_DATA TO PROCESS:_
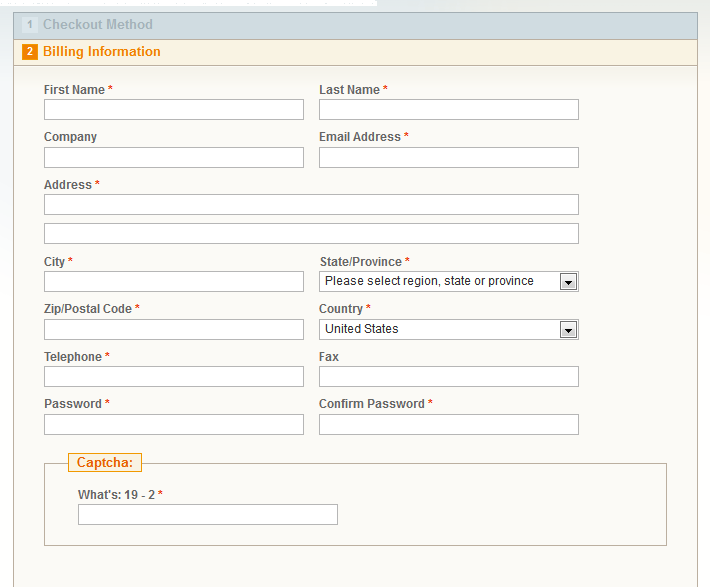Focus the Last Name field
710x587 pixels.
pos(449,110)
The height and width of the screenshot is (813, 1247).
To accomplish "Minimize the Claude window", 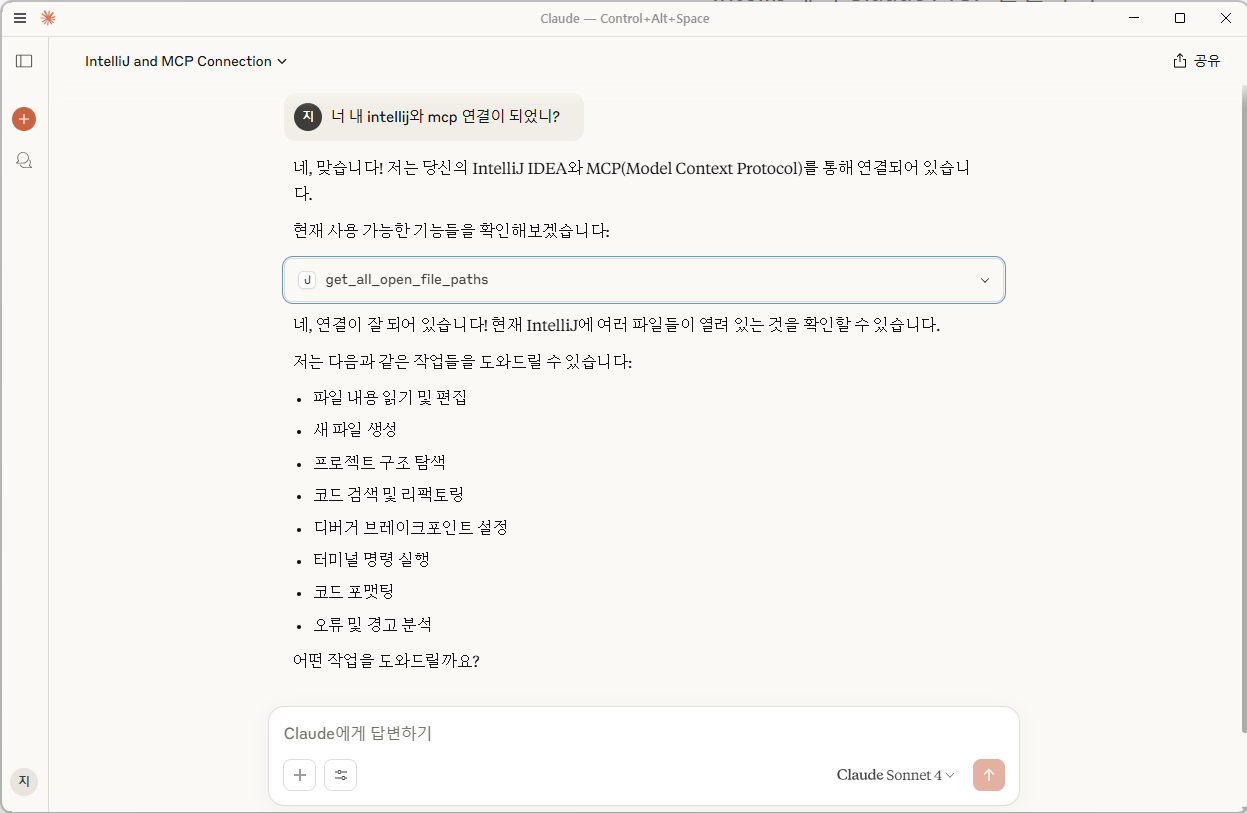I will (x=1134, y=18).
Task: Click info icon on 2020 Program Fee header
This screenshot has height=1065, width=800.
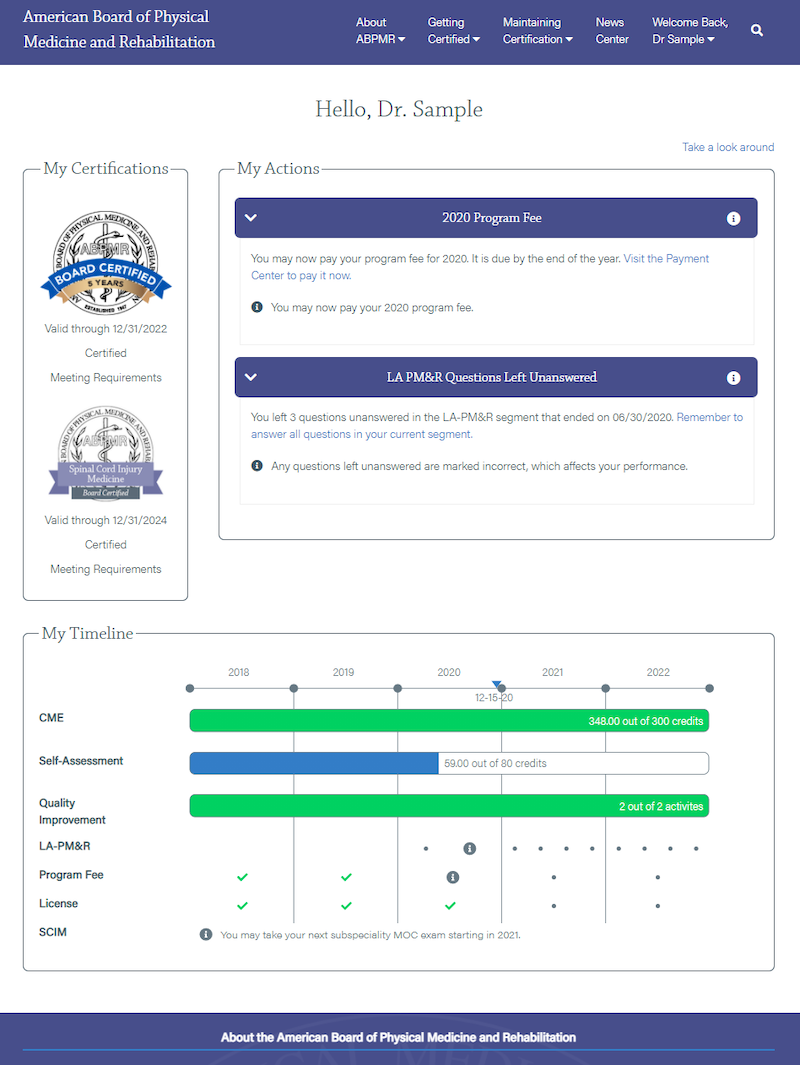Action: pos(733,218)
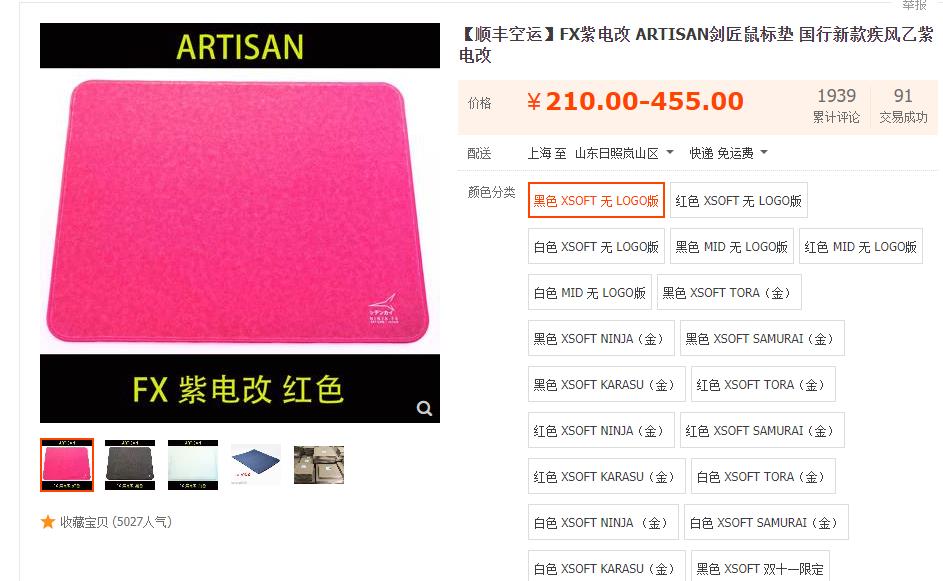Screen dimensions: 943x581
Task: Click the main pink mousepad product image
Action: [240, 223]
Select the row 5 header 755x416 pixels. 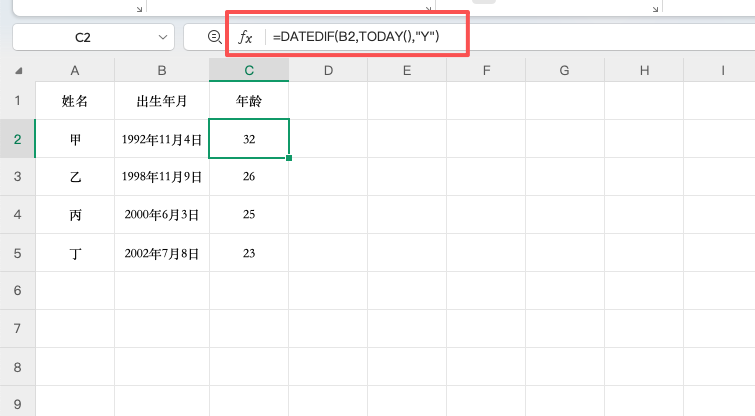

_PROBLEM DESCRIPTION:_ Give back, word for word, the lines from the one with "Task: Click info" to the end of the records above, and no pictures.

_FINAL ANSWER:_
Task: Click info icon on 2020 Program Fee header
This screenshot has height=1065, width=800.
Action: pos(733,218)
Screen dimensions: 943x581
Task: Click the main pink mousepad product image
Action: [240, 223]
Select the row 5 header 755x416 pixels. 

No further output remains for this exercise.